From: Lynn Winebarger
Subject: Re: Syntax checks
Date: Tue, 9 Apr 2002 15:48:55 -0500

On Sunday 07 April 2002 05:40, Marius Vollmer wrote:
> Neil Jerram <address@hidden> writes:
> > Also, does this fit into a more general picture of how we should
> > evolve the interactions between transformation, evaluation,
> > compilation etc.?  (I don't claim that such a picture exists, but it
> > would be nicer if it did.)
>     [snip]
>     But having a compiler for Guile is still an important goal, but we
>     should do it Right rather than rush it.  I plan to attack it from
>     above, by first straighten out the module system to be friendly to
>     compiler semantics, redoing our current memoizer to be no longer
>     tangled with the evaluator and then having a way to write memoized
>     code to disk and load it back in.  Down that road are enough
>     design problems that are important for good compiler support, long
>     before we come close to worrying about how to produce native
>     machine code (or even cross compiling).

        Are you actively working on the module system/first class 
environments?  The TODO list currently only lists 1.6 and "Eventually"
as target times.   I am interested in this particular task, but am still poking
around the source.   It's not entirely clear what the exact difference between
environments and modules is (or should be).  Well, there's import/export and
syntax readers.  
     I did go back and read a lot of discussion from late 2000/early 2001,
but I'm not sure how much has sunk in yet.  
     Also, while I'm aware modules should act orthogonally to objects in
terms of introducing namespaces, it seems to me the module system
should allow constructs similar to the imperative object-oriented languages.
Before I go on, though, I'd like to find out if there's any point to doing so.

>  > [interaction of macros and compilation should interact how? ]       
>     Common Lisp will offer good hints, I guess.  This is what I want
>     to iron out when separating the memoizer from the evaluator.  I
>     want to make these questions 'central' to Guile, that is, the
>     basic semantics of Guile are affected by this, not just the
>     odd-ball compiler user.  This will ensure that compilation is
>     consistent with using Guile interactively.
       
         The real question (lingering from at least late 2000) seems to be
whether lambda abstractions should delay expansion as well as evaluation.
My first impulse is to say it shouldn't, that macros are "evaluated" at read 
time.  Among other effects of using lambda to delay expansion, you have
introduced a definite evaluation ordering of applications.  I'm guessing one
of the appeals of this behaviour is that in
(define (foo x) (bar x))
(define (bar x) (+ x 5))
(define-syntax bar (syntax-rules () ((_ x) (+ x 5))))

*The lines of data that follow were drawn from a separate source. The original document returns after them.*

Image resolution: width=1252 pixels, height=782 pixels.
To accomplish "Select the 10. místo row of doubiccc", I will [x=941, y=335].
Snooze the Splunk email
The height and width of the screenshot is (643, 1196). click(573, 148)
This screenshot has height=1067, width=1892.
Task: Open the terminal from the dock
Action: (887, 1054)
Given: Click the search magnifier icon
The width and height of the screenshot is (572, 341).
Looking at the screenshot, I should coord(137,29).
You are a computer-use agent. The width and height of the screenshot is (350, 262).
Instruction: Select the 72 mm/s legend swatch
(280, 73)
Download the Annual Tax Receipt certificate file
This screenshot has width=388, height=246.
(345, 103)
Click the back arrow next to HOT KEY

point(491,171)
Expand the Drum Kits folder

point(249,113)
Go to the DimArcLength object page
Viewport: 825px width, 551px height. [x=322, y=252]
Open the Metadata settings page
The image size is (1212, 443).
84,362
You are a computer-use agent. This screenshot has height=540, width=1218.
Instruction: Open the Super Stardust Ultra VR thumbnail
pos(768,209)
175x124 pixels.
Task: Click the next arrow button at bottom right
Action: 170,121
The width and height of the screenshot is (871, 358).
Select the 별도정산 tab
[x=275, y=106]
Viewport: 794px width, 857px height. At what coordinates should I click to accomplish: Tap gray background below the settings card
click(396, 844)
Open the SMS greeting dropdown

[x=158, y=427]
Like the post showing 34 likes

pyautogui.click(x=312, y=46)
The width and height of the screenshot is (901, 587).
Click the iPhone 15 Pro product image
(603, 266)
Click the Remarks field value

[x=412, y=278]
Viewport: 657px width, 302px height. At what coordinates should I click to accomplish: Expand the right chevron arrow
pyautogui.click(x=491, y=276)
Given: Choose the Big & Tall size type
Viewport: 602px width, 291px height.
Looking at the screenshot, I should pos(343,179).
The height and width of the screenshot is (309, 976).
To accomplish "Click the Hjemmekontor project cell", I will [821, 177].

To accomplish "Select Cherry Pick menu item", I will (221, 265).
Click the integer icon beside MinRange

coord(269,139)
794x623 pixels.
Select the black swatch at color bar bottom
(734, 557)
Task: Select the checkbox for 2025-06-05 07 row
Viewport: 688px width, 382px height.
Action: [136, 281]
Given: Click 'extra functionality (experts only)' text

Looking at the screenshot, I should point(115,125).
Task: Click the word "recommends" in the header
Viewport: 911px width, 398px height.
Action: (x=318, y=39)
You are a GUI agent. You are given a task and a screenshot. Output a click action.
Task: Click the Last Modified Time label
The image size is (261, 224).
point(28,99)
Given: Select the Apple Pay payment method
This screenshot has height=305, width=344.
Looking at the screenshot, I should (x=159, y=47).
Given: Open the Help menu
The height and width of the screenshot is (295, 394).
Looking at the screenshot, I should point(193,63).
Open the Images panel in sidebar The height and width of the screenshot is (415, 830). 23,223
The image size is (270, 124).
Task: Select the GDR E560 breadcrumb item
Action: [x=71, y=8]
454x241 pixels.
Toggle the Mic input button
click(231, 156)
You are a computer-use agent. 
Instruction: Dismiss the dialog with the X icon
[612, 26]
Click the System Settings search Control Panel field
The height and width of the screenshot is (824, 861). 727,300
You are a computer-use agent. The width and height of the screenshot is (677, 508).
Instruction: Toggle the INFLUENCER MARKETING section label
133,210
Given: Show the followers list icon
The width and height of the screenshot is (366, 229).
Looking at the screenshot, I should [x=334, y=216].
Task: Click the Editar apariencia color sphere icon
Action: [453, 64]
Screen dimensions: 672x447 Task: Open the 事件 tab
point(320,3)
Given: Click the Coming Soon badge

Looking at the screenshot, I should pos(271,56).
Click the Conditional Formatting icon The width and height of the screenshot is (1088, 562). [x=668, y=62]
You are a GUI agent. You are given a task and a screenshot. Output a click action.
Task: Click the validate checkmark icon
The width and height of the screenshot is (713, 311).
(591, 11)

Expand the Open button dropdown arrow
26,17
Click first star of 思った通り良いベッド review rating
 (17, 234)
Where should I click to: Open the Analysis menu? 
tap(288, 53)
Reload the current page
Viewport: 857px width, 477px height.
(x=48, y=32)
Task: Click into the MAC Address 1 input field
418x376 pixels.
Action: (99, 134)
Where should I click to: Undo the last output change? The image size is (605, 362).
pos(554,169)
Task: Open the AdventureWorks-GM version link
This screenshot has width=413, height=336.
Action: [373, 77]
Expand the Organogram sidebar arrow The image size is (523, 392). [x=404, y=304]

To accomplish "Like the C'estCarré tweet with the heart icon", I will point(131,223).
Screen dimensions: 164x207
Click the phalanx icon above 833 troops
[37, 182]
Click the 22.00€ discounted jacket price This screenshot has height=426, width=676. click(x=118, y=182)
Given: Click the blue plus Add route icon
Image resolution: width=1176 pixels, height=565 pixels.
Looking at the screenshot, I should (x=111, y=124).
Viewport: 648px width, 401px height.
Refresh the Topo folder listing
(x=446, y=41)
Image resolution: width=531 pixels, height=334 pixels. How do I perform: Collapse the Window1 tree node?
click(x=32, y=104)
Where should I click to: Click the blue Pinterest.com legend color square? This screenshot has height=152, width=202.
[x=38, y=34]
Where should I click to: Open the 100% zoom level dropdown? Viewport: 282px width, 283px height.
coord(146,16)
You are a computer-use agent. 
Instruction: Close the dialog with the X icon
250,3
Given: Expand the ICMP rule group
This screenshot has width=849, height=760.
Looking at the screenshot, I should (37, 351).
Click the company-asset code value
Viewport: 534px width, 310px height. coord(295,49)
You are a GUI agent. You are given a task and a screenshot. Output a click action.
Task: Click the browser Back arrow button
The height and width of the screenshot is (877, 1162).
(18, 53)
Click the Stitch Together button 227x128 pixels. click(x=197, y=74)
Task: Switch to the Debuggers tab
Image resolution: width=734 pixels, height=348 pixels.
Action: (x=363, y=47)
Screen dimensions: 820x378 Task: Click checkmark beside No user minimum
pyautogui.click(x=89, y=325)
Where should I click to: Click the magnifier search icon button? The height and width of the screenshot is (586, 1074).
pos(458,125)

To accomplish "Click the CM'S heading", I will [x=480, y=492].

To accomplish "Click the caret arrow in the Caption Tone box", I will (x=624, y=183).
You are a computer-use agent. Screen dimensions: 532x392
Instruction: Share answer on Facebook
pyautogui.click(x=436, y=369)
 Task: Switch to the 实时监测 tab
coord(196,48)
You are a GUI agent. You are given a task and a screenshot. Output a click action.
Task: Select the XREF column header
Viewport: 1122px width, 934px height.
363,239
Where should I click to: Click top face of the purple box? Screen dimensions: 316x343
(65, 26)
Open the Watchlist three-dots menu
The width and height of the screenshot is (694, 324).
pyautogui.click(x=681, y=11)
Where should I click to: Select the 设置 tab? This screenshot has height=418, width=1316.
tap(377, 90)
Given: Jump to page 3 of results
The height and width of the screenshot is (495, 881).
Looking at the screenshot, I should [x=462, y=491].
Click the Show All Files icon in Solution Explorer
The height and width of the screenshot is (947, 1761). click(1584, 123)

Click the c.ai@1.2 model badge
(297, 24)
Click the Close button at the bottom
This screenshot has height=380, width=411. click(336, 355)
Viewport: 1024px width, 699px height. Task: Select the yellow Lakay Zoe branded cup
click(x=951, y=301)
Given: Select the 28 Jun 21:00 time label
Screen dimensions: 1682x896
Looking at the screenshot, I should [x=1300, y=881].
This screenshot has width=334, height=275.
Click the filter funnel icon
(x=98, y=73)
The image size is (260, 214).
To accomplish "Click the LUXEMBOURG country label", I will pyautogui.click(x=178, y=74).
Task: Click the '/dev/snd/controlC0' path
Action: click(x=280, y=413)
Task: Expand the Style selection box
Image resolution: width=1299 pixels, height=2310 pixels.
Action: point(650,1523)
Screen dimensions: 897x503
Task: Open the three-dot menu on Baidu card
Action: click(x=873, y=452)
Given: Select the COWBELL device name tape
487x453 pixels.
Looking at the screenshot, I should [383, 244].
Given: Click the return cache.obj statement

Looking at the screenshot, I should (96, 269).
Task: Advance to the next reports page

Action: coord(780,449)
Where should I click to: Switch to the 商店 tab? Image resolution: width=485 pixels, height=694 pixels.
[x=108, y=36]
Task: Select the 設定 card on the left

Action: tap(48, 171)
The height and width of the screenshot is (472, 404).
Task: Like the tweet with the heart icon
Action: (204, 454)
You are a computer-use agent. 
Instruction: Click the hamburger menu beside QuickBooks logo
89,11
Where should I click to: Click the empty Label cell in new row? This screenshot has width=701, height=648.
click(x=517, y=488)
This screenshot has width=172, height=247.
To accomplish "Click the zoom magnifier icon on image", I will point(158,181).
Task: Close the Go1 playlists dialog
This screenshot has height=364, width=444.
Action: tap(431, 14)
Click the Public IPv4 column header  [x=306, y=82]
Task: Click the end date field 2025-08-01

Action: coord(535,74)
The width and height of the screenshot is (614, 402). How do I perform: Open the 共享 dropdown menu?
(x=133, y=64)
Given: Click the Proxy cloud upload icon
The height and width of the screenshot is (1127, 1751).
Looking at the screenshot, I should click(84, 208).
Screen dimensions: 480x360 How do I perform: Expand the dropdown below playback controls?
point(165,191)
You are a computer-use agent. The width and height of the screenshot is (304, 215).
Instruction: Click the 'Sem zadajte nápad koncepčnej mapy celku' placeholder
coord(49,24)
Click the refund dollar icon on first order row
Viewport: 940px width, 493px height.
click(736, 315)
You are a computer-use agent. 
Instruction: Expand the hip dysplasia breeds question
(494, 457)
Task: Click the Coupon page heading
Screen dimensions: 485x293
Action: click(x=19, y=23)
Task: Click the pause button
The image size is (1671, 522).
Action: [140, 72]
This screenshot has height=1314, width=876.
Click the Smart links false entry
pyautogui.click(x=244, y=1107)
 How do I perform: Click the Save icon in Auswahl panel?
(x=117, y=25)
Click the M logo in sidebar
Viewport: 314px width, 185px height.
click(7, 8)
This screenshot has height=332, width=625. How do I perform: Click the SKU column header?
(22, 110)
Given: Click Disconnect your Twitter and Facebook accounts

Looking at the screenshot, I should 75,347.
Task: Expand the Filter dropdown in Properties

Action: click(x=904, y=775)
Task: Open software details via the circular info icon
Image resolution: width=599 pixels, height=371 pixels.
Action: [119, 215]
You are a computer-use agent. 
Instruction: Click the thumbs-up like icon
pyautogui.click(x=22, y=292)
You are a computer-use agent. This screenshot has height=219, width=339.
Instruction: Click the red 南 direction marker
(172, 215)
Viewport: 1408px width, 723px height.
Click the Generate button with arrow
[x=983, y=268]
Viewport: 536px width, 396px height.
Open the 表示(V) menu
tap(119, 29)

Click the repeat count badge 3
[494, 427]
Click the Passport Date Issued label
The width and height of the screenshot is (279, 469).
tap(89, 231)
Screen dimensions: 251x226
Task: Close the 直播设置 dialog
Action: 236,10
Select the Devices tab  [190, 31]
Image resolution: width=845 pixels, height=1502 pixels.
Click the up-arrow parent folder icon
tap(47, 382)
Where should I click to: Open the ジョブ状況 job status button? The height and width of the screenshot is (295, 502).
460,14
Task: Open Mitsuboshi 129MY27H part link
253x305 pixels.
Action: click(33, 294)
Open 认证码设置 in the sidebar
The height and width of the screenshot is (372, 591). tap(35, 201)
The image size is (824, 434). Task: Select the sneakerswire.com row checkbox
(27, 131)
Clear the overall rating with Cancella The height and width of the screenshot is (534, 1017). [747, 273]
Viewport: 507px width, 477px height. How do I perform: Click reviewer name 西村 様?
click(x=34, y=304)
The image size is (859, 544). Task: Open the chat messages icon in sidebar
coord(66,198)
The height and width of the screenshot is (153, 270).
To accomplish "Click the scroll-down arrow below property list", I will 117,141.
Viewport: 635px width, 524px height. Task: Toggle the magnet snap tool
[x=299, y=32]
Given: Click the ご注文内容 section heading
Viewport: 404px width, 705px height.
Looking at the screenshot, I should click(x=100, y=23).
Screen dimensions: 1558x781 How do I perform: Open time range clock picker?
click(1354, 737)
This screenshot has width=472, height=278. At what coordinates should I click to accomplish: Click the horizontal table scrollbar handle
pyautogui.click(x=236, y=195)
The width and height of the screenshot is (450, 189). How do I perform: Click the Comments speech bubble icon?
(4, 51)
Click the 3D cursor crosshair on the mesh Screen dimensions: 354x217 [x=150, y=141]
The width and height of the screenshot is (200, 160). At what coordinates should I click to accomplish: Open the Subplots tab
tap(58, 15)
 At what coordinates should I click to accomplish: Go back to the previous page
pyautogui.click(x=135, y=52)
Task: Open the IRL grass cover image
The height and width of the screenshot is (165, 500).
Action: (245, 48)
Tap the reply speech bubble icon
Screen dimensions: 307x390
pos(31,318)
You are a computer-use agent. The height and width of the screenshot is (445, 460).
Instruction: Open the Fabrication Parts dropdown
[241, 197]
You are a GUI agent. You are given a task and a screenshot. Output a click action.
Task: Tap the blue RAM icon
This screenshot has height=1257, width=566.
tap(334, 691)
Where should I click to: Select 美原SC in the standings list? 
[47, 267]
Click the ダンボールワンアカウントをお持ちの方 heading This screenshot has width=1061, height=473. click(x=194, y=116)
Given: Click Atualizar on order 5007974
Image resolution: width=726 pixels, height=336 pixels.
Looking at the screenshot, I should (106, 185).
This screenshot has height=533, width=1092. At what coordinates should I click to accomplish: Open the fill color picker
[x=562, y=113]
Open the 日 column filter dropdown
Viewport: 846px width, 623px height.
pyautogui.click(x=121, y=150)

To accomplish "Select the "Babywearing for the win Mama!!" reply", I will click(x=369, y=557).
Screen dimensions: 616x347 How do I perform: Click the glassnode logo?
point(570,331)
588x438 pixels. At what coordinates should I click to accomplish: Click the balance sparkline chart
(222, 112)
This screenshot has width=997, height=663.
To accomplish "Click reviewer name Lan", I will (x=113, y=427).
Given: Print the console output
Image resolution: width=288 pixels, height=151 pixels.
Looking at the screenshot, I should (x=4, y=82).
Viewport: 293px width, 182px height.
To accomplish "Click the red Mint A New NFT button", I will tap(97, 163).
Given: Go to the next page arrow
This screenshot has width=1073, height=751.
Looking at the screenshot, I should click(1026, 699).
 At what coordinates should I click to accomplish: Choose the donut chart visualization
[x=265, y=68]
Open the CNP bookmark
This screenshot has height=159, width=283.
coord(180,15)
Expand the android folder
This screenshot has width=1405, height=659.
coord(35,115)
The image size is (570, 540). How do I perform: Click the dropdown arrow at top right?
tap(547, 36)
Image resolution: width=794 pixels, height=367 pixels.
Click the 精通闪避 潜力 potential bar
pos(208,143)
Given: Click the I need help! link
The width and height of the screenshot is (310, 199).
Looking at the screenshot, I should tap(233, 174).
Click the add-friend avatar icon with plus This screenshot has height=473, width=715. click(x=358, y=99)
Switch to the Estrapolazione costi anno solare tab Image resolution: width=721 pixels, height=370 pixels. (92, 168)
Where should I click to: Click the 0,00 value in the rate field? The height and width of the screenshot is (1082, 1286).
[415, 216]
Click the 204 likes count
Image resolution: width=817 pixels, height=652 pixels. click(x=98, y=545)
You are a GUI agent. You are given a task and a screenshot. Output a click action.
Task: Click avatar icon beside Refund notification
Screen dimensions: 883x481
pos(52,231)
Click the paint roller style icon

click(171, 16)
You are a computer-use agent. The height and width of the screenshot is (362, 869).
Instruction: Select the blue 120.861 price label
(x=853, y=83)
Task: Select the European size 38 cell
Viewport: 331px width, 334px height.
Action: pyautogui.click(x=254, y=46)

    the 2 definitions of bar work "the same".  However, IMO, the second
definition should yield an  error in  (foo 4)  because it's evaluation time 
and bar evaluates to a macro, and 5 is not "syntax". 
    Mainly, however, I see this as a kind of lexical scoping - if you 
re-evaluated macros whenever they changed, you have a kind of 
dynamic scope.  I know this was characterized by Marius in the opposite
way in the earlier (late 2000) discussion.  I.e. that because macro expanding
at read time captures whatever value of the syntax binding was lying around
rather than the binding itself (to be used over and over), it is "dynamic".  
Well,
I don't have a great counter to this, it's just my intuition says that expanding
at read time gives you a "what you get is what you write" promise of 
lexicality.  Or actually that the other scheme is even more dynamic than 
expanding at read  time.  Besides which the expansion stage is supposed to 
occur (completely) before either interpretation or compilation, not intertwined
with it.  I guess I sort of see define-syntax as implicitly introducing a new,
inescapable and non-bracketed scope.  
    Probably the most compelling reason to expand at read time, though is that
any sane compilation system would not go re-compiling every bit of code just
because someone redefines lambda or if at the repl.